Dans son jugement, le juge William Porter a déclaré : « Le gouvernement doit conserver, mais ne doit pas examiner les appareils saisis par les forces de l'ordre… jusqu’à ce que la cour autorise leur examen. » Cette décision se rapporte à une affaire en cours concernant la légitimité de la perquisition.
Hannah Natanson, la journaliste concernée, a récemment vu son domicile perquisitionné. La situation, bien que tout à fait rare, a soulevé une onde de choc dans le milieu journalistique, comme l’a souligné le quotidien : « C'est très inhabituel et agressif de la part des forces de l'ordre d'effectuer une perquisition au domicile d'un journaliste. »
« Restitution immédiate »
Lors de cette perquisition, le FBI a saisi le téléphone de Natanson, ses deux ordinateurs portables et une montre Garmin, selon les informations rapportées par le Washington Post. En réponse, le journal a « demandé à la cour d’ordonner la restitution immédiate de tous les appareils et d’empêcher leur utilisation ».
Le Washington Post a ensuite ajouté : « Toute autre décision encouragerait de futures perquisitions contre des rédactions et normaliserait la censure par mandat de perquisition. »

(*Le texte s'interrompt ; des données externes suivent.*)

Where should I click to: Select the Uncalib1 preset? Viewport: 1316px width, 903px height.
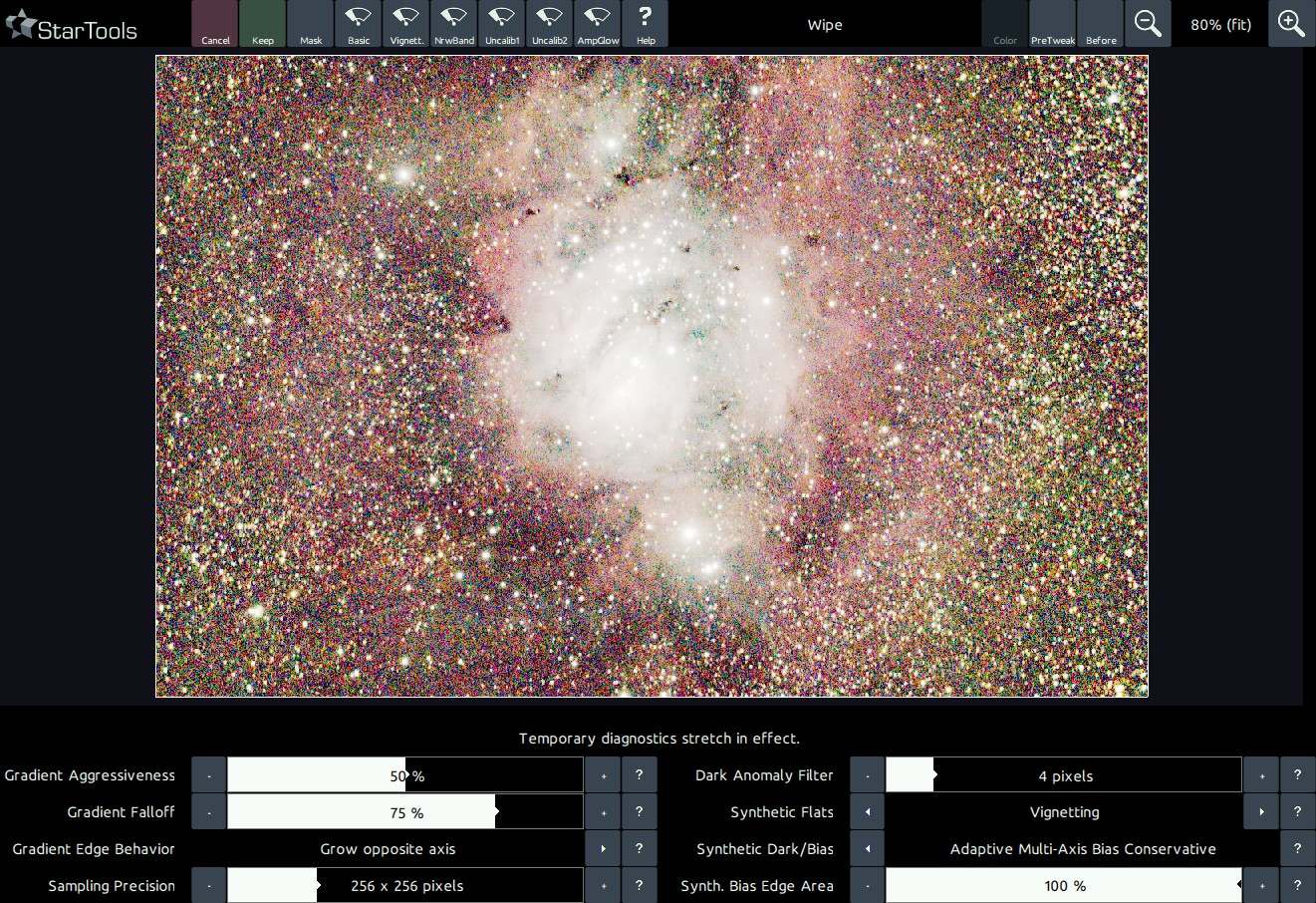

Hannah Natanson, qui couvre des sujets liés aux agents du gouvernement fédéral, est particulièrement visée en raison des bouleversements provoqués par la première année du second mandat de Trump. Il a été spécifié que Natanson n'était pas la cible de l'enquête, qui vise plutôt Aurelio Perez-Lugones, un administrateur système accusé d'avoir emporté chez lui des documents de renseignement classés.